Collection entries
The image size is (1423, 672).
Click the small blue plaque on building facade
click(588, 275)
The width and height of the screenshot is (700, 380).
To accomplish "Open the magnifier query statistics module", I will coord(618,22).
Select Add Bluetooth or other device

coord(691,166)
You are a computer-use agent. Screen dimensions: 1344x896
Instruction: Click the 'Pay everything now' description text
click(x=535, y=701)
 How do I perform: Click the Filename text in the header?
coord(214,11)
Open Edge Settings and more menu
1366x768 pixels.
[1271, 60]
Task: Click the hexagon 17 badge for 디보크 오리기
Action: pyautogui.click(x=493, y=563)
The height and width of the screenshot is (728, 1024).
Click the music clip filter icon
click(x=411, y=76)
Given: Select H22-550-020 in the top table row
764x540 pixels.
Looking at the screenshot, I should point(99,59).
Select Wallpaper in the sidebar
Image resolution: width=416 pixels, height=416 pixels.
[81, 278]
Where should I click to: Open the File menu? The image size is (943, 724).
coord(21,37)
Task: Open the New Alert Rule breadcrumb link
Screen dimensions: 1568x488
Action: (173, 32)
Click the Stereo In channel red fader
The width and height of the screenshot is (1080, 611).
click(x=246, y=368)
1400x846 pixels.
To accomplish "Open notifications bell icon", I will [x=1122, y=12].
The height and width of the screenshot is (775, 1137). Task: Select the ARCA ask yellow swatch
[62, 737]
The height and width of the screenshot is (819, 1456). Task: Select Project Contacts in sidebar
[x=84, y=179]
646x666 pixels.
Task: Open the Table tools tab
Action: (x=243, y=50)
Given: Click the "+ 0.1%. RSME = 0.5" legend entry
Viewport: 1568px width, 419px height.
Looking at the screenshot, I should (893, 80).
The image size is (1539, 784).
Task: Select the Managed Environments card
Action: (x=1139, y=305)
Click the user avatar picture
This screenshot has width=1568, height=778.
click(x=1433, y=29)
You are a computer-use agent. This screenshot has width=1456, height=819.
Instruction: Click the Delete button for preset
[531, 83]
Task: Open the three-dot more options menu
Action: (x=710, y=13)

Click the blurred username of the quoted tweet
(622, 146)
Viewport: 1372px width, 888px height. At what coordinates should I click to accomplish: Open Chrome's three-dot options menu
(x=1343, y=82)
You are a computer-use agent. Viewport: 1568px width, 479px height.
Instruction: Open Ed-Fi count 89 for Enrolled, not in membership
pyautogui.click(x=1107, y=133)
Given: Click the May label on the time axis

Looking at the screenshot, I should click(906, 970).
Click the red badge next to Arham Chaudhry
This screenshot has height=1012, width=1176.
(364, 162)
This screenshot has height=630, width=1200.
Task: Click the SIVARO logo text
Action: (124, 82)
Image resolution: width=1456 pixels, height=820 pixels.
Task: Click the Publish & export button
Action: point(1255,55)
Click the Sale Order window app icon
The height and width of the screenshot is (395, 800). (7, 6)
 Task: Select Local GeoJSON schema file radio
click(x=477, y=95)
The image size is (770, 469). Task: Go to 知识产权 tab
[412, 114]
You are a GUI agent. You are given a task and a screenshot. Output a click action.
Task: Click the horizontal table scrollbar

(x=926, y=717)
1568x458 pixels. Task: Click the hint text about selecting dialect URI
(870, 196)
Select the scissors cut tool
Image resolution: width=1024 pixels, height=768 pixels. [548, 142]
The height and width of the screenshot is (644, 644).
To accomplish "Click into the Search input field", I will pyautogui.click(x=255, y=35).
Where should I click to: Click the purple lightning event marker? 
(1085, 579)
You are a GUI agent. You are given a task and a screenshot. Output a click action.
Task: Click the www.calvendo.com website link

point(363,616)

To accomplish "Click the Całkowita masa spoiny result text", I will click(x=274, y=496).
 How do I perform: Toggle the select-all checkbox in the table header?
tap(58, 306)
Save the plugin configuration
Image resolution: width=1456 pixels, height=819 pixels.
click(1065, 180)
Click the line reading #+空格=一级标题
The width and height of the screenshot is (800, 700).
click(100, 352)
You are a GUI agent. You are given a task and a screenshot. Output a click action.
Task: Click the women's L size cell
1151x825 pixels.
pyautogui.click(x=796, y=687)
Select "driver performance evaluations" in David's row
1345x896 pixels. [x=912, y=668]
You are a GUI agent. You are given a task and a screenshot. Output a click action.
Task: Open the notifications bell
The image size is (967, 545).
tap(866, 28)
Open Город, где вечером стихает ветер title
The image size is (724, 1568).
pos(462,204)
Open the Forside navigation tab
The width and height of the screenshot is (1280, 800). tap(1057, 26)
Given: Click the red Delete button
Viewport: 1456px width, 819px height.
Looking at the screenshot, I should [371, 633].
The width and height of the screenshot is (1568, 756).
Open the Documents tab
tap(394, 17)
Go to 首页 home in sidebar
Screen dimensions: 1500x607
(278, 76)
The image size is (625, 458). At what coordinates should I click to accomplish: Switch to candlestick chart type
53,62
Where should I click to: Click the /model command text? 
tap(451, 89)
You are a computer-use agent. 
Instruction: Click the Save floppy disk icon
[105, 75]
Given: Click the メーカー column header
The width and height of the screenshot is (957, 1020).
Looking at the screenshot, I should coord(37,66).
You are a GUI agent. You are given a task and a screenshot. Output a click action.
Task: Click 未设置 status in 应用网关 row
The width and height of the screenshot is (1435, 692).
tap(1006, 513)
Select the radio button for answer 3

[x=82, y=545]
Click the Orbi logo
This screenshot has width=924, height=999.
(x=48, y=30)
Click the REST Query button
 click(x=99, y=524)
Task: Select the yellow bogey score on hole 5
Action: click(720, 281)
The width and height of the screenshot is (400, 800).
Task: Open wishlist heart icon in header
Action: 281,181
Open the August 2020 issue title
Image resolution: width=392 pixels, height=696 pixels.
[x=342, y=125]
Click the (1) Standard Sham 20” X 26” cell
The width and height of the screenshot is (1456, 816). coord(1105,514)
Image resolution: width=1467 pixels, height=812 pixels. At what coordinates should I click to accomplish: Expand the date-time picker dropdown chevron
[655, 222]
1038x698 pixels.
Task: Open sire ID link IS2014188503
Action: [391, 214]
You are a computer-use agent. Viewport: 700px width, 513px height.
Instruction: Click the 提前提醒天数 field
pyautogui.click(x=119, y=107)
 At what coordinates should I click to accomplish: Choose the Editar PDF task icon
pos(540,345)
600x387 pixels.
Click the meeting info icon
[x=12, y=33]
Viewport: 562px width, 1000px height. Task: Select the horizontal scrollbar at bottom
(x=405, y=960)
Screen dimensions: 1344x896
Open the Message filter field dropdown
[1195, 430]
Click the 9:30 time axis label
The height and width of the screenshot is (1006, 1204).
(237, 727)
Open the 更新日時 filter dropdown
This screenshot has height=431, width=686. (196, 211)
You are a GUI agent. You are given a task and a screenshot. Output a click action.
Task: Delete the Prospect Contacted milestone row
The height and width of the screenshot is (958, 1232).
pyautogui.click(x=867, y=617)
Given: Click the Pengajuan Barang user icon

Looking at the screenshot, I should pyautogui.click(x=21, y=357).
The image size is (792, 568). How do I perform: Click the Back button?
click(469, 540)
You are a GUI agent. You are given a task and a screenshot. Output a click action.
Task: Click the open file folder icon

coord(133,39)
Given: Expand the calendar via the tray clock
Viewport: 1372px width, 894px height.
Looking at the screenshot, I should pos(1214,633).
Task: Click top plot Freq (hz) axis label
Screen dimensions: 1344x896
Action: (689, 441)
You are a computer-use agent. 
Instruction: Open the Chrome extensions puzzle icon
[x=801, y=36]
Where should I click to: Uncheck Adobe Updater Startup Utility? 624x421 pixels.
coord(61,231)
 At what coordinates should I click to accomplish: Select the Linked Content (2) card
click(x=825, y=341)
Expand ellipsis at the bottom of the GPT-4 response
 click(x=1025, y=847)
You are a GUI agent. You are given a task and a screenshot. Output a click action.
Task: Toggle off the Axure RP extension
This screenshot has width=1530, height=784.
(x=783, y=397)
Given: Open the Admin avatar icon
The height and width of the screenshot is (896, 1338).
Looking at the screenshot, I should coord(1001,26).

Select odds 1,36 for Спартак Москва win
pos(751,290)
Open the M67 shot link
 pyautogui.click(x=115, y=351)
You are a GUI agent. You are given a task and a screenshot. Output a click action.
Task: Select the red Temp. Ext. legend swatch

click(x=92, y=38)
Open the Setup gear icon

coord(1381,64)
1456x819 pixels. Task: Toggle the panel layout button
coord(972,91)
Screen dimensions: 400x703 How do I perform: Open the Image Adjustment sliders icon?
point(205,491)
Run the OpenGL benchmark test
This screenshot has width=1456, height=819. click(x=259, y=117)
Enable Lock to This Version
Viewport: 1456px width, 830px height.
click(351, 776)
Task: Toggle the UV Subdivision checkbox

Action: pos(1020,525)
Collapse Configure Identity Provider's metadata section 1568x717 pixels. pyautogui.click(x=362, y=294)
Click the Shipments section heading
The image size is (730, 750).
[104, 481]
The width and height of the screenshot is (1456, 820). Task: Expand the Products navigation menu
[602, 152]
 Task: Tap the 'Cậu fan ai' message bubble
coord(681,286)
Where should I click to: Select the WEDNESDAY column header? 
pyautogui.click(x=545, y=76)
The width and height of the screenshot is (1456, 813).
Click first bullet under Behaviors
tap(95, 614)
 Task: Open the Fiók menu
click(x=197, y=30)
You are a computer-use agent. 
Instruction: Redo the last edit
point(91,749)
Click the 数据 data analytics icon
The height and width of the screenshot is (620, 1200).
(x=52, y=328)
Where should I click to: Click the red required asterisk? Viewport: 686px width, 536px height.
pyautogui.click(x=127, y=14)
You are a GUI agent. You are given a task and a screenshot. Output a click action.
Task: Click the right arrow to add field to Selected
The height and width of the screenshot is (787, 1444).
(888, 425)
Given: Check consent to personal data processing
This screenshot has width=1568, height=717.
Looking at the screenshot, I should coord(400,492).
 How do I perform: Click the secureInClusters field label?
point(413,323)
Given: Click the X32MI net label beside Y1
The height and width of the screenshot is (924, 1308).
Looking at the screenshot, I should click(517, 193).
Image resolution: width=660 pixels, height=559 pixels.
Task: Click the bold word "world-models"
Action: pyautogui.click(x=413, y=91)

**SET TASK**
Recast the lines above as a numbered list without blank lines, starting with the line that contains "Task: Click top plot Freq (hz) axis label" and going on through the line that contains "This screenshot has width=1456, height=819. click(x=259, y=117)".

**WRITTEN SOLUTION**
1. Task: Click top plot Freq (hz) axis label
2. Screen dimensions: 1344x896
3. Action: (689, 441)
4. You are a computer-use agent. 
5. Instruction: Open the Chrome extensions puzzle icon
6. [x=801, y=36]
7. Where should I click to: Uncheck Adobe Updater Startup Utility? 624x421 pixels.
8. coord(61,231)
9.  At what coordinates should I click to accomplish: Select the Linked Content (2) card
10. click(x=825, y=341)
11. Expand ellipsis at the bottom of the GPT-4 response
12.  click(x=1025, y=847)
13. You are a GUI agent. You are given a task and a screenshot. Output a click action.
14. Task: Toggle off the Axure RP extension
15. This screenshot has width=1530, height=784.
16. (x=783, y=397)
17. Given: Open the Admin avatar icon
18. The height and width of the screenshot is (896, 1338).
19. Looking at the screenshot, I should coord(1001,26).
20. Select odds 1,36 for Спартак Москва win
21. pos(751,290)
22. Open the M67 shot link
23.  pyautogui.click(x=115, y=351)
24. You are a GUI agent. You are given a task and a screenshot. Output a click action.
25. Task: Select the red Temp. Ext. legend swatch
26. click(x=92, y=38)
27. Open the Setup gear icon
28. coord(1381,64)
29. 1456x819 pixels. Task: Toggle the panel layout button
30. coord(972,91)
31. Screen dimensions: 400x703 How do I perform: Open the Image Adjustment sliders icon?
32. point(205,491)
33. Run the OpenGL benchmark test
34. This screenshot has width=1456, height=819. click(x=259, y=117)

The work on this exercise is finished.